DATA LISTING START

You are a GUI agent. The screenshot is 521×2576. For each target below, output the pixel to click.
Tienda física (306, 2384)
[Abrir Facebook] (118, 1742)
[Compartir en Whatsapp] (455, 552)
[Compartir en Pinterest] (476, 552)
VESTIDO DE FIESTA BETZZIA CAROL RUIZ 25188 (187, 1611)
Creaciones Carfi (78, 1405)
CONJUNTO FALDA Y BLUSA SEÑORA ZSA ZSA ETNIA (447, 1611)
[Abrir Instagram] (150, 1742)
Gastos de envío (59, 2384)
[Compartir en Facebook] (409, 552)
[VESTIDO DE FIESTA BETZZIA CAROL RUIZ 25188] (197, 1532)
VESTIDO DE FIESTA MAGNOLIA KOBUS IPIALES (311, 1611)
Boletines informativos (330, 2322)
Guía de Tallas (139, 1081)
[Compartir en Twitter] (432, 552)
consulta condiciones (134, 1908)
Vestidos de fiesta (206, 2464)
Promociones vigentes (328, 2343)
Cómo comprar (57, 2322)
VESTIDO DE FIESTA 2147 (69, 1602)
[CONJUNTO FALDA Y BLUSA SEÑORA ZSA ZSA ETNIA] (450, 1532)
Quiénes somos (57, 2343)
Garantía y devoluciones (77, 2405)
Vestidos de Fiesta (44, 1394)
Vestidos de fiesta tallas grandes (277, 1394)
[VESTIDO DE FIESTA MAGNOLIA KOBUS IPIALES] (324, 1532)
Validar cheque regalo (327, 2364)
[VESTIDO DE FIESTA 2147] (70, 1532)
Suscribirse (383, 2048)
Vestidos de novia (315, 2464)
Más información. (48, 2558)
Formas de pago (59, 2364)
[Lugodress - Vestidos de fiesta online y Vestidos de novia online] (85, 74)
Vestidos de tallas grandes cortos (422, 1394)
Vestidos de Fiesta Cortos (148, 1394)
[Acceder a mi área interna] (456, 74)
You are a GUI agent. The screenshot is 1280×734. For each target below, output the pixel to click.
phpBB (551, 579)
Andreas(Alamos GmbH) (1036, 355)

DATA LISTING END

Starting with the first line of the records above, give back each line exactly until the line with "VESTIDO DE FIESTA 2147 (69, 1602)" has been given as well.

You are a GUI agent. The screenshot is 521×2576. For each target below, output the pixel to click.
Tienda física (306, 2384)
[Abrir Facebook] (118, 1742)
[Compartir en Whatsapp] (455, 552)
[Compartir en Pinterest] (476, 552)
VESTIDO DE FIESTA BETZZIA CAROL RUIZ 25188 (187, 1611)
Creaciones Carfi (78, 1405)
CONJUNTO FALDA Y BLUSA SEÑORA ZSA ZSA ETNIA (447, 1611)
[Abrir Instagram] (150, 1742)
Gastos de envío (59, 2384)
[Compartir en Facebook] (409, 552)
[VESTIDO DE FIESTA BETZZIA CAROL RUIZ 25188] (197, 1532)
VESTIDO DE FIESTA MAGNOLIA KOBUS IPIALES (311, 1611)
Boletines informativos (330, 2322)
Guía de Tallas (139, 1081)
[Compartir en Twitter] (432, 552)
consulta condiciones (134, 1908)
Vestidos de fiesta (206, 2464)
Promociones vigentes (328, 2343)
Cómo comprar (57, 2322)
VESTIDO DE FIESTA 2147 (69, 1602)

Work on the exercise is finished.